Students become very loyal to a tool that works for them, even if it does not contain the most appropriate databases for their search.  They like discovery services and trust them to retrieve the best results.  They believe that the first five to ten results are the best (or only) ones the library has to offer.  Developers and librarians must therefore be careful in setting up the defaults for discovery tools because of their effect on search results.  Detailed results of this survey will be published in a forthcoming article in the July 2013 issue of College & Research Libraries.

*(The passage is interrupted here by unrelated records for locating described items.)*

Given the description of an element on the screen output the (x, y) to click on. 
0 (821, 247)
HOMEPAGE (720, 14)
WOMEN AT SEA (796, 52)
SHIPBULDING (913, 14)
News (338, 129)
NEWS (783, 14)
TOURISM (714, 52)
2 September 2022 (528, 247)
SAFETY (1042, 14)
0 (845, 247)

According to Chris Strauber from Tufts University, full text is ultimately the point of the search process, but how one gets there is also important.  A&I services can be superior resources because their indexes are compiled by people who understand the subject area, and the metadata is in the language of the discipline.  Discovery services are good for exploratory questions, but they have limited metadata.  Indexes and abstracts add human expertise to what computers can do.  The browsing function is just as important as search, particularly for the humanities;  lots of questions can be answered simply by browsing.

The final presentation in this session was a report on a white paper produced for Sage Publications and presented at the ALA Midwinter conference in 2012.3  It discussed best practices for access and discovery of content in libraries, as well as problems that libraries, publishers, and vendors need to solve.  Cross-sector collaboration is necessary in the discovery of scholarly content, and collaborative groups such as the NISO Open Discovery Initiative (ODI) are being formed to develop standards and best practices for pre-indexed library discovery services.  Linked open data has become very prominent, and the open metadata concept is growing in popularity.

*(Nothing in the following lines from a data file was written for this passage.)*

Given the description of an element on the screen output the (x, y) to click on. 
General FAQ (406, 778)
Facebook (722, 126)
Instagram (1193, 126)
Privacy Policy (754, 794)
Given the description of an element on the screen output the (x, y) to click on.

Librarians and publishers can add value for learning by integrate their expertise into user workflows.  For example, Purdue University has appointed a “data services librarian” to help with grant writing and meeting funders’ requirements.  But libraries and publishers have not provided a unified user experience because of different fulfillment options, metadata models, etc.  Legacy databases must satisfy users’ needs for content on a variety of devices.  A&I services cannot rest on their laurels and continue to depend on growth in their markets.  They must invent new ways of explaining their value proposition and of participating in the semantic Web.

Emerging Players in Information Discovery

Representatives of two new players in the discovery services area, Molecular Connections and Mendeley, described their products.  Molecular Connections aggregates content from Web sources into a coherent database.  It is the largest A&I company in India and operates in three major areas: mining, representation, and creation of content, particularly in biological and pharmaceutical areas.  Its product, MC-Outlink (see http://www.molecularconnections.com/publishing/en/home/publishing-offerings/mc-outlink) obtains relevant information that is dispersed across Web sources, current news, videos, etc., in addition to published scientific content and creates a report in a standard format.  Jignesh Bhate, CEO, estimates that to gather all the relevant information related to a single drug would require two to three hours or more; thus, MC-Outlink can be a major time saver for researchers.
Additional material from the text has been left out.